Please answer from the biography of Willard I. Bowerman Jr. below: in which years did he serve as mayor of Lansing?

EXCERPTED PASSAGE =
+-------+

Member of the Michigan House of Representatives from the Ingham County 1st district
- In office January 1, 1953 – December 31, 1960

Personal details
- Born: May 3, 1917 Lansing, Michigan, U.S.
- Died: September 22, 1987 (aged 70) Lansing, Michigan, U.S.
- Resting place: Mount Hope Cemetery Lansing, Michigan, U.S.
- Party: Republican
- Spouse: Carolyn C. Hawks ​(m. 1947)​
- Children: 5
- Education: Michigan State University University of Michigan Law School

= Willard I. Bowerman Jr. =

American politician (1917–1987)

Willard I. Bowerman Jr. (May 3, 1917September 22, 1987) was a Michigan politician.

==Early life==
Bowerman was born in Lansing, Michigan, on May 3, 1917.

==Education==
Bowerman graduated from Lansing Central High School. Bowerman earned an AB from Michigan State University in 1939 and an LL.B. from the University of Michigan Law School in 1947.

==Career==
Bowerman held a number of legal positions, including chief assistant prosecutor of Ingham County, assistant city attorney of Lansing, and the Ingham County and State Bar associations. Bowerman served on the Lansing city council for two terms. On November 4, 1952, Bowerman was elected to the Michigan House of Representatives as a Republican where he represented the Ingham County 1st district from January 14, 1953, to December 31, 1960. Bowerman served as mayor of Lansing from 1961 to 1965. Bowerman was not re-elected in 1965. After his mayorship, Bowerman went on to serve on the Workmen's Compensation Commission Appeal Board.

==Personal life==
On August 25, 1947, Bowerman married Carolyn C. Hawks. Together, they had three children. Bowerman was a member of the Plymouth Congregational Church.

==Death==
Bowerman died on September 22, 1987, in Lansing. Bowerman was interred at Mount Hope Cemetery in Lansing.

+-------+

PROVIDED MATERIAL =
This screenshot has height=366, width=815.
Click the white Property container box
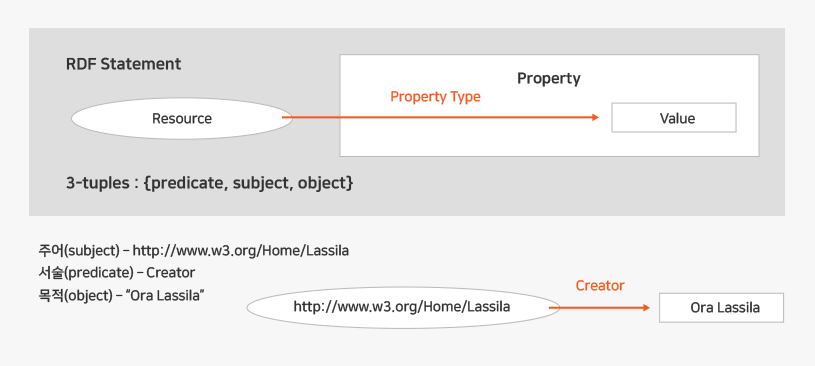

+-------+

TASK RESPONSE = From 1961 to 1965.